Stephen Larson
About Stephen P. Larson
Stephen P. Larson (age 68) is an independent director of Ryerson Holding Corporation and Chair of the Board since January 31, 2024; he has served on the board since October 2014. He completed a 35-year career at Caterpillar Inc., culminating as Vice President, Caterpillar Inc. and President/Chairman of Caterpillar Logistics Services; he holds a BBA and MBA from Western Illinois University .
Past Roles
| Organization | Role | Tenure | Committees/Impact |
|---|---|---|---|
| Caterpillar Inc. | Multiple leadership roles: Product Manager; Regional Manager (Canada/Eastern U.S.); VP, Caterpillar Financial Services Asia Pacific; Caterpillar Logistics President–Americas; VP, Caterpillar Inc. and President & Chairman, Caterpillar Logistics Services | Career ended 2014 (35-year career) | Senior operating, finance, and logistics leadership experience |
| Neovia Logistics Services, LLC (formerly Caterpillar Logistics Services) | Interim Chief Executive Officer (also board member) | Nov 2015 – Aug 2016 | Turnaround/transition leadership in global contract logistics |
| Metropolitan Airport Authority of Peoria (Illinois) | Commissioner | Six years (dates not specified) | Public-sector board experience |
External Roles
| Organization | Role | Tenure | Public/Private/Non-profit |
|---|---|---|---|
| — | No current public company directorships disclosed | — | — |
| Metropolitan Airport Authority of Peoria | Commissioner | Six years (dates not specified) | Public-sector board |
Board Governance
- Board leadership: Independent Chair of the Board since Jan 31, 2024; prior to that, the company had no Chair role .
- Independence: Board determined Larson is independent under NYSE rules .
- Committees: Chair, Nominating & Corporate Governance Committee; Member, Executive Committee; Member, ad hoc Transaction Committee (did not meet in 2024) .
- Board class/term: Class II; term up for election at 2025 annual meeting (expiring at 2028 if re-elected) .
- Attendance/engagement: In 2024, all directors attended at least 75% of board/committee meetings except Mr.
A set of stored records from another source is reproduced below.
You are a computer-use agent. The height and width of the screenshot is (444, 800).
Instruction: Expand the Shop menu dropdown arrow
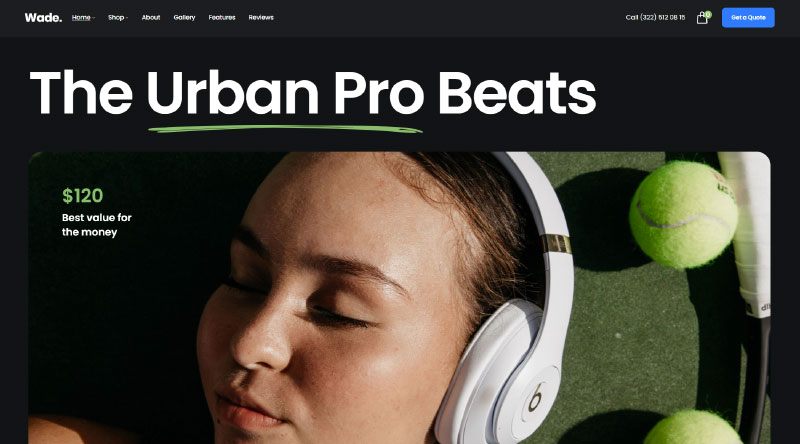[127, 18]
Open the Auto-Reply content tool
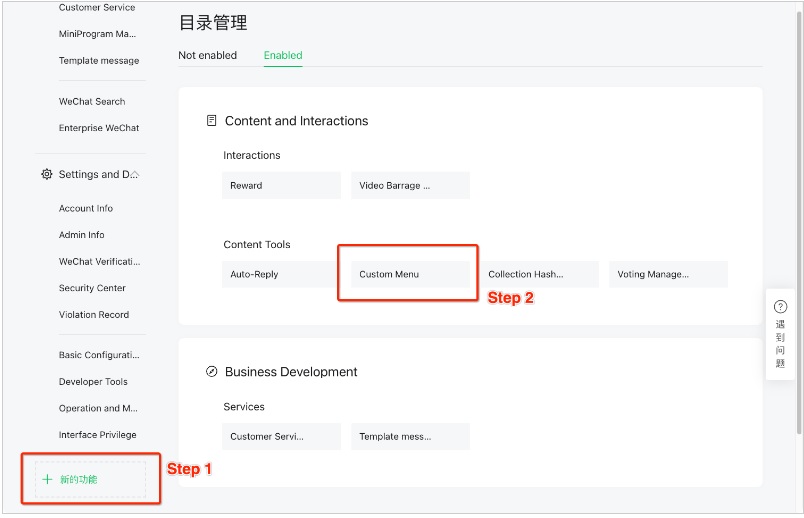The image size is (804, 518). (x=280, y=274)
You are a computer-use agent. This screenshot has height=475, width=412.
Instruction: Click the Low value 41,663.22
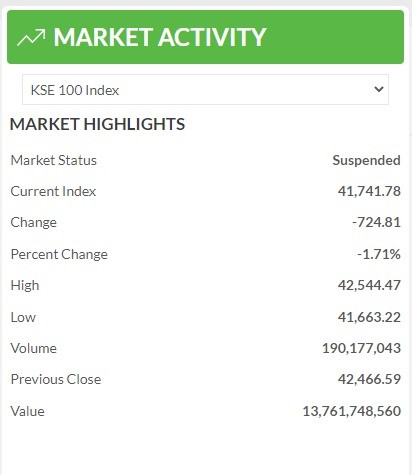pyautogui.click(x=369, y=317)
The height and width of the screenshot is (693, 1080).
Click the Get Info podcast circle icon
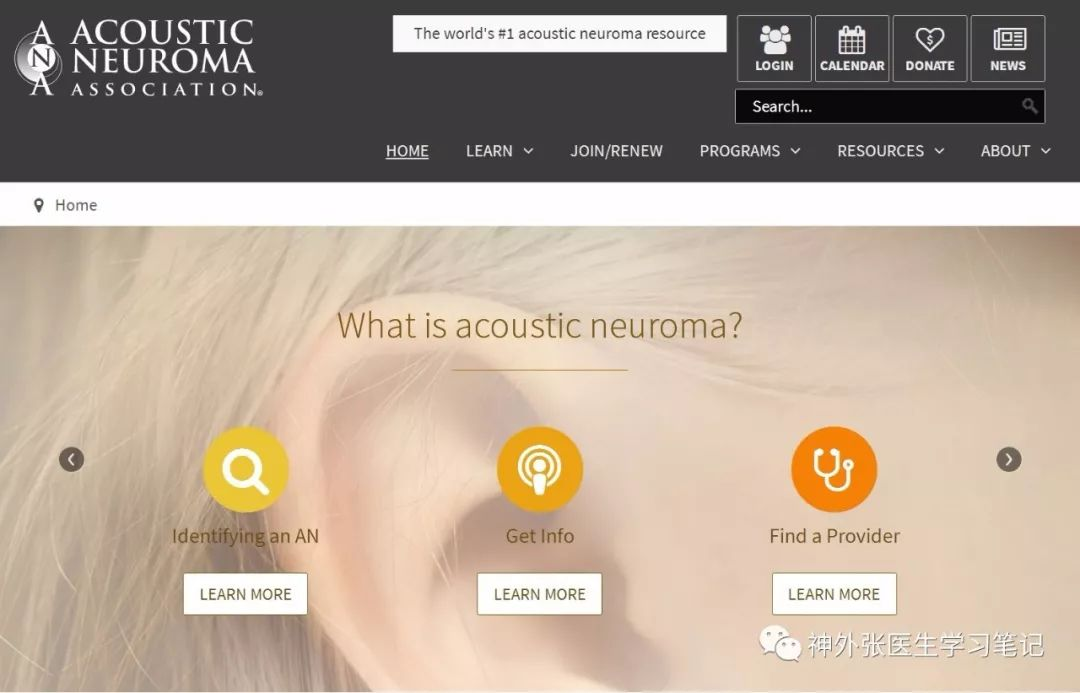pos(540,469)
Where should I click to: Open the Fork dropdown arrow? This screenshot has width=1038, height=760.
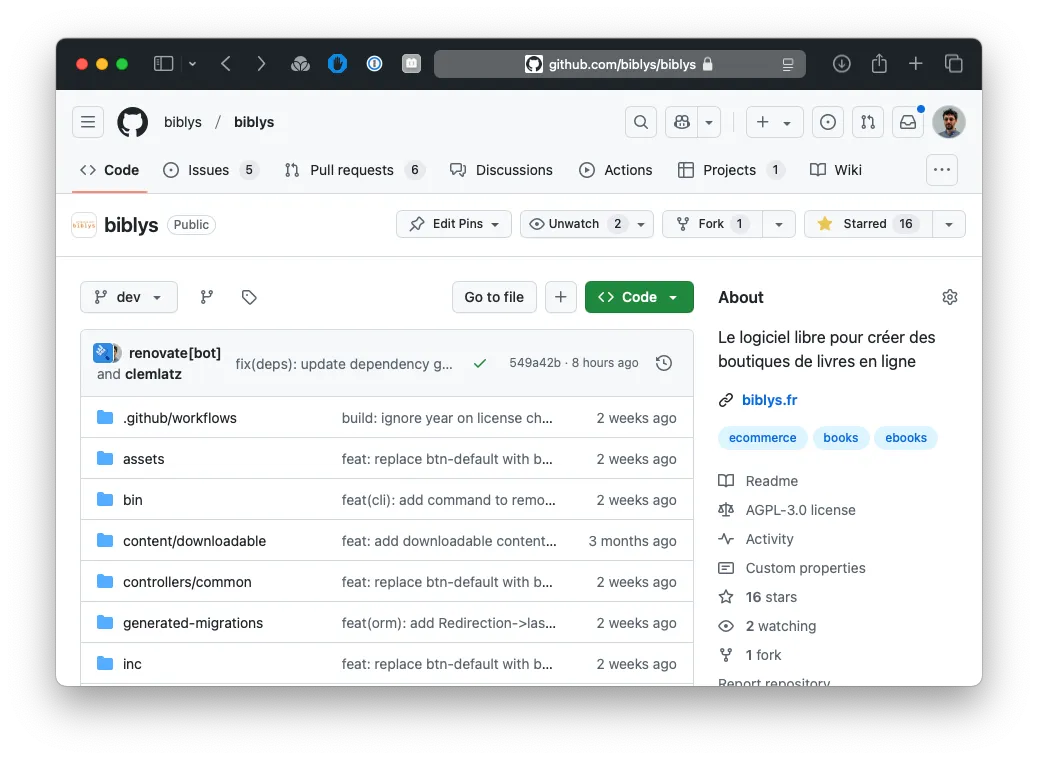(x=778, y=223)
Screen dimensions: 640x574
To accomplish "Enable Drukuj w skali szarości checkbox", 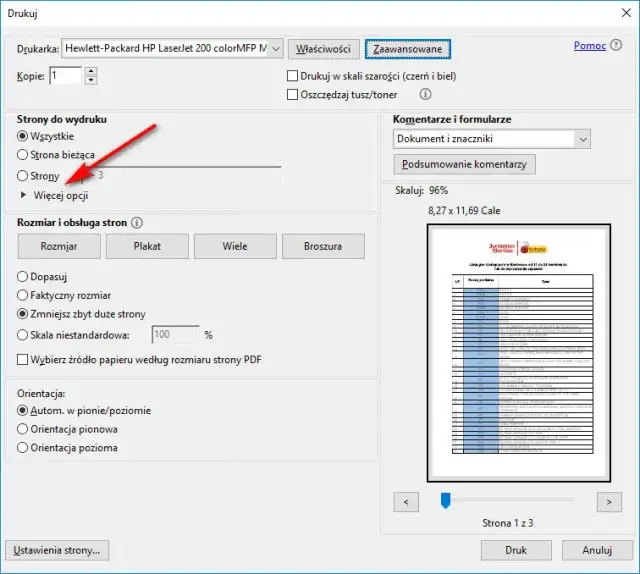I will coord(293,76).
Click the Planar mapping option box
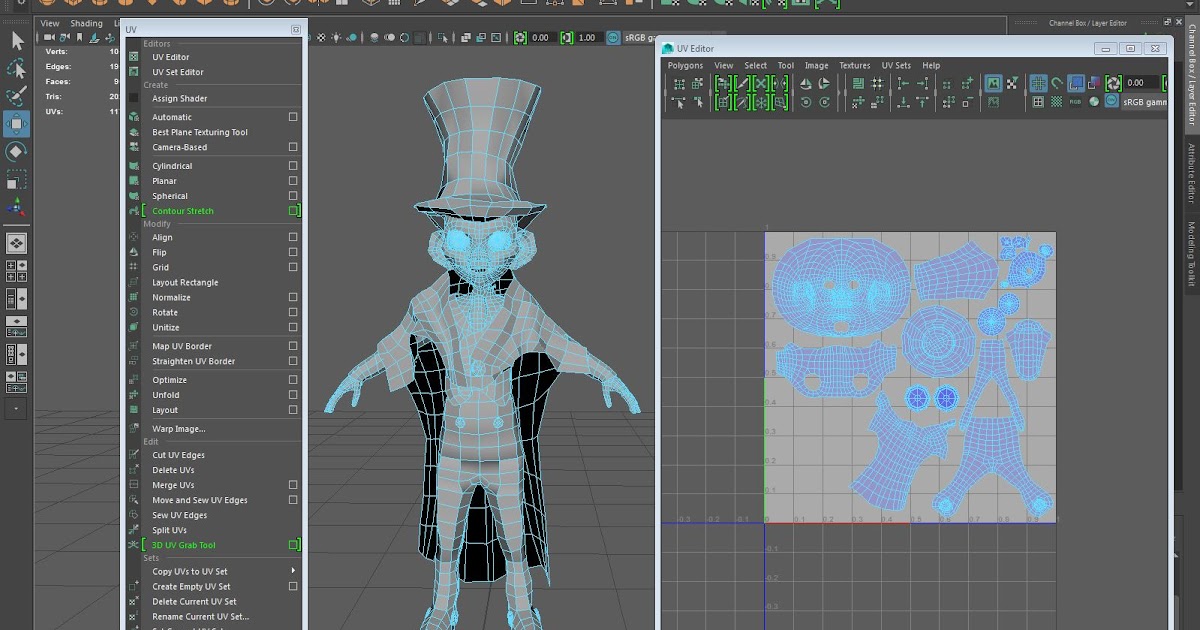The image size is (1200, 630). tap(292, 180)
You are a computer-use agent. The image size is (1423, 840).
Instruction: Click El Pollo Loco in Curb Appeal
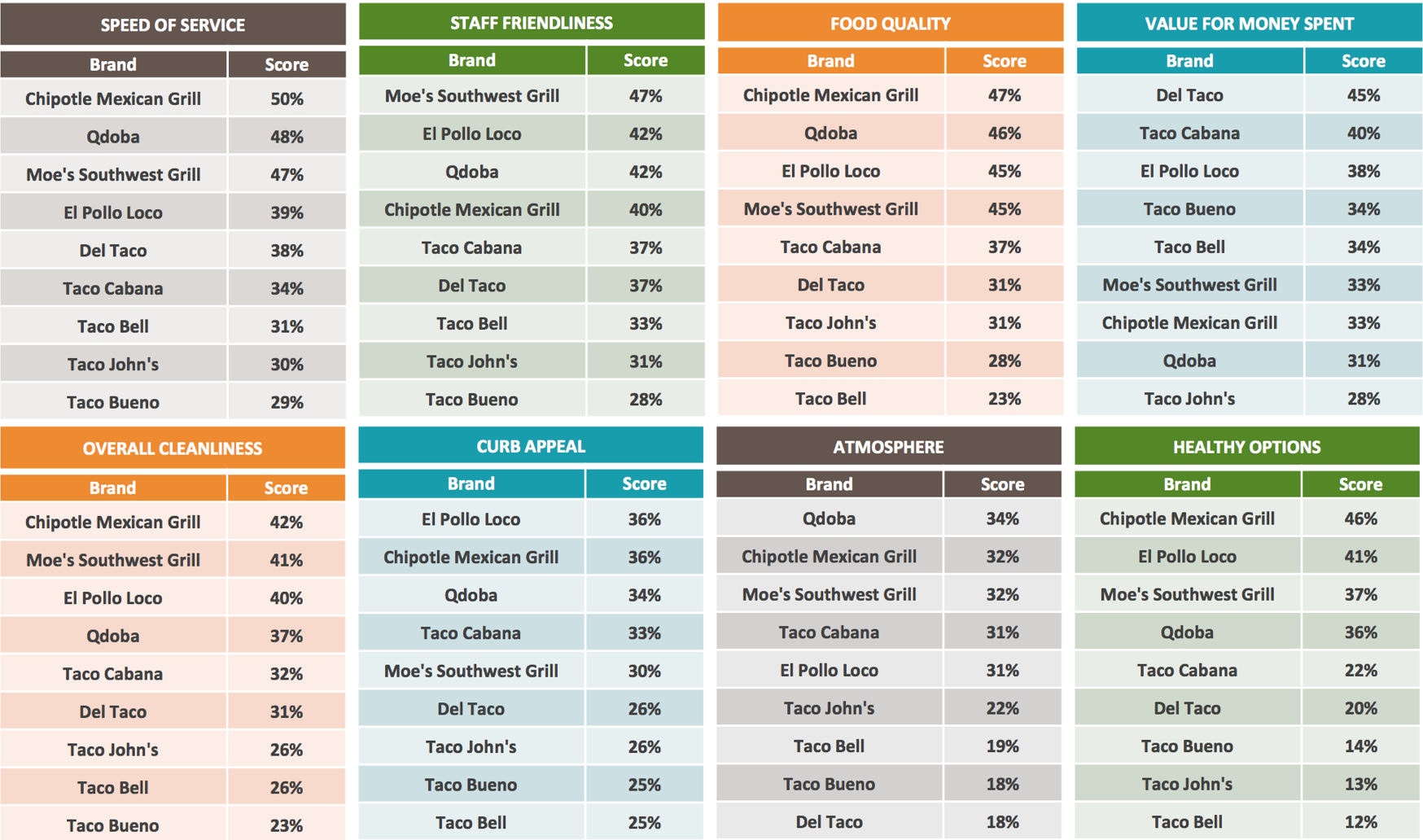[471, 519]
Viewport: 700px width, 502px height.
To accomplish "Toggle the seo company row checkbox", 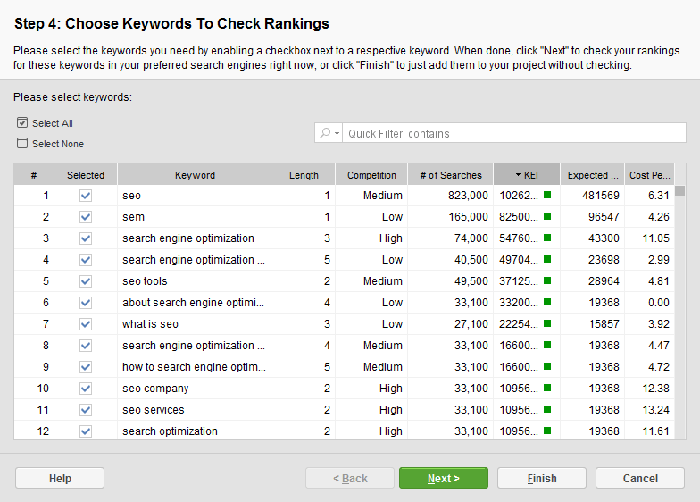I will click(x=85, y=388).
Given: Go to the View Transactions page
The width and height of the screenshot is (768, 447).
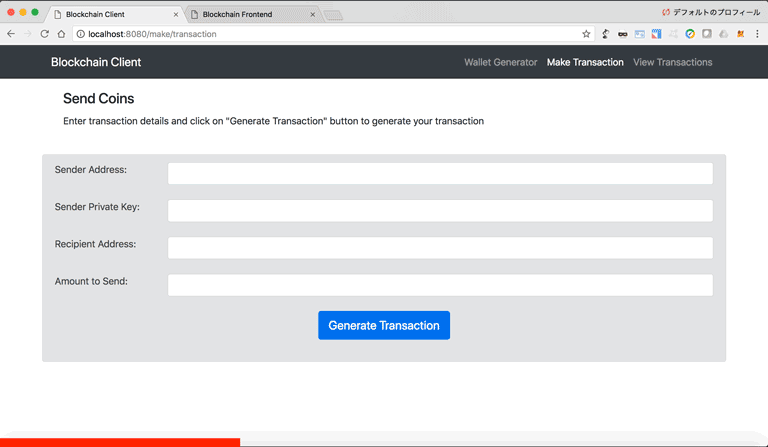Looking at the screenshot, I should click(672, 62).
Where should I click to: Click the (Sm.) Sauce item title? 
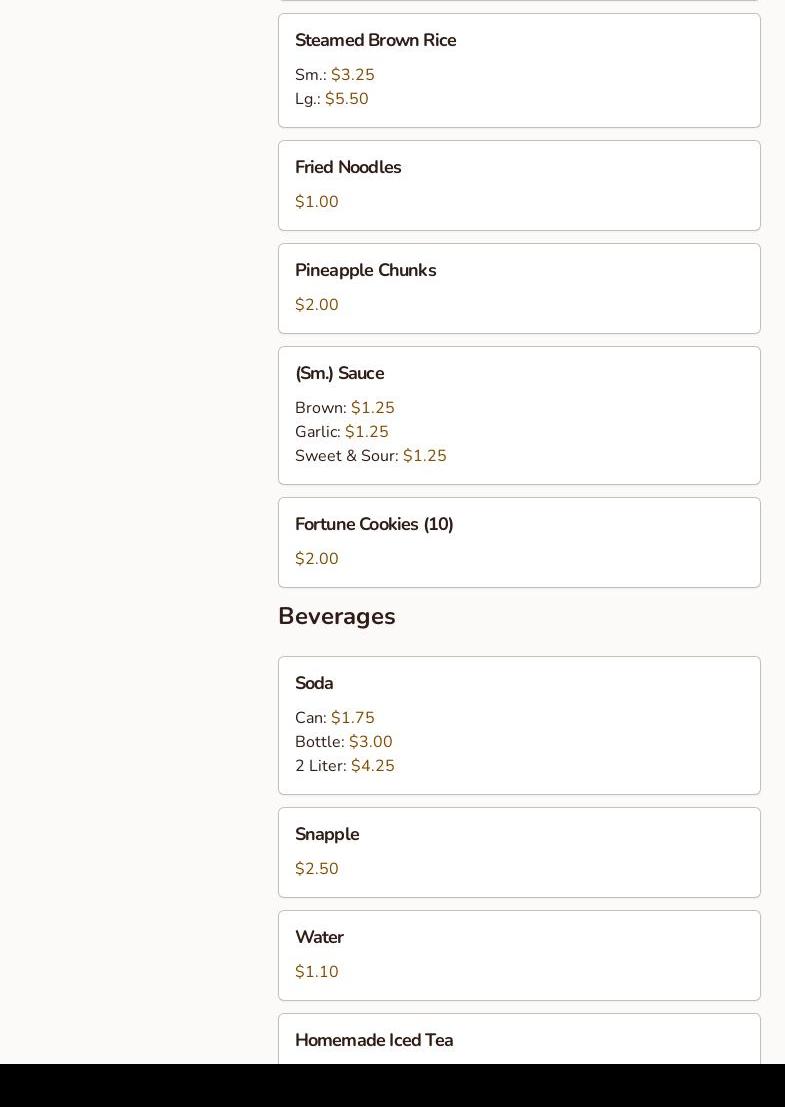tap(339, 374)
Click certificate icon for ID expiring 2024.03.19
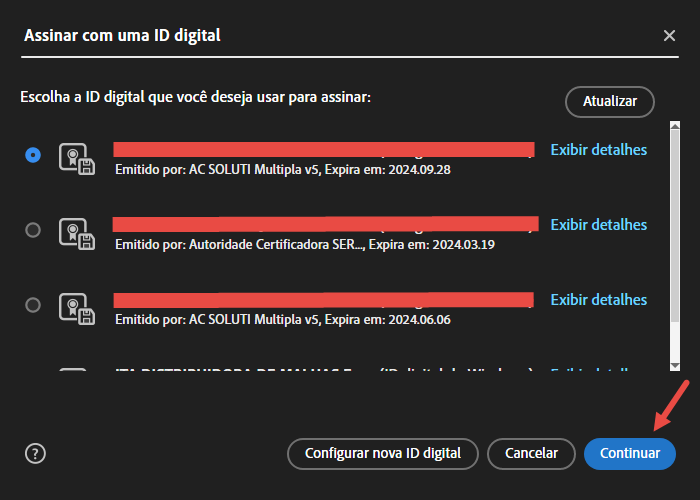 coord(76,234)
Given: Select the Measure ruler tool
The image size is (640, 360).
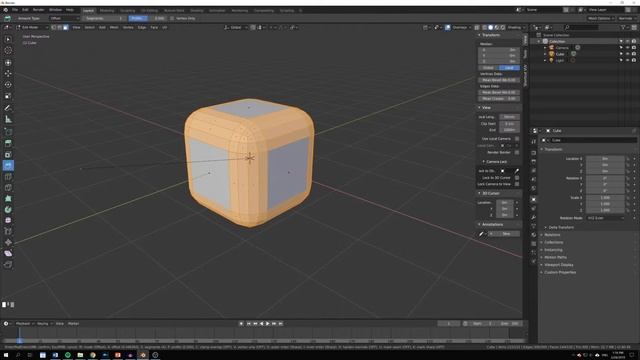Looking at the screenshot, I should click(x=8, y=119).
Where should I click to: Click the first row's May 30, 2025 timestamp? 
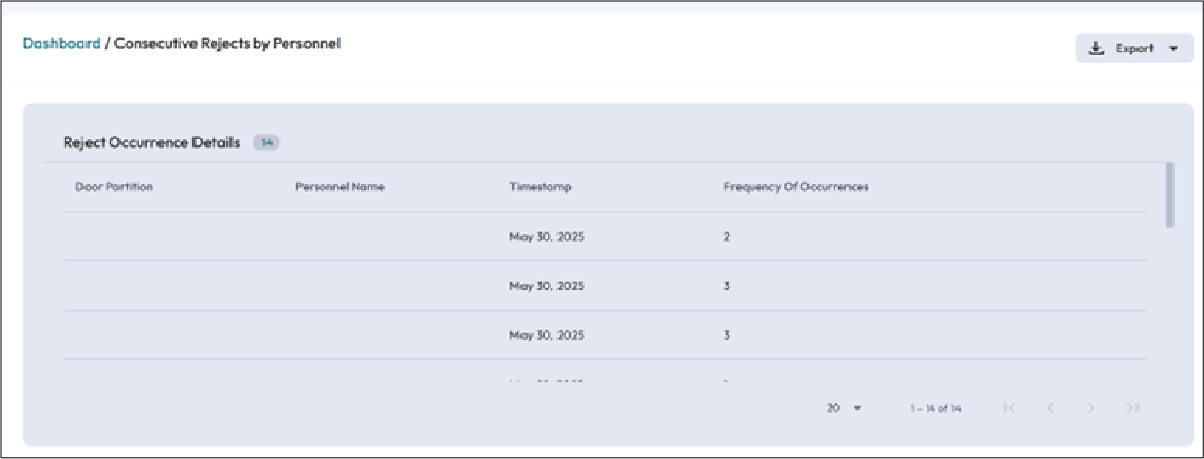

Kotzubei; all directors attended the 2024 annual meeting except Mr. Kotzubei (implying Larson met attendance expectations) .
- Skills and expertise represented on the board: Larson contributes public company governance, C‑suite leadership, finance/accounting, risk management, supply chain/logistics, and HR/compensation experience per the board’s skills matrix .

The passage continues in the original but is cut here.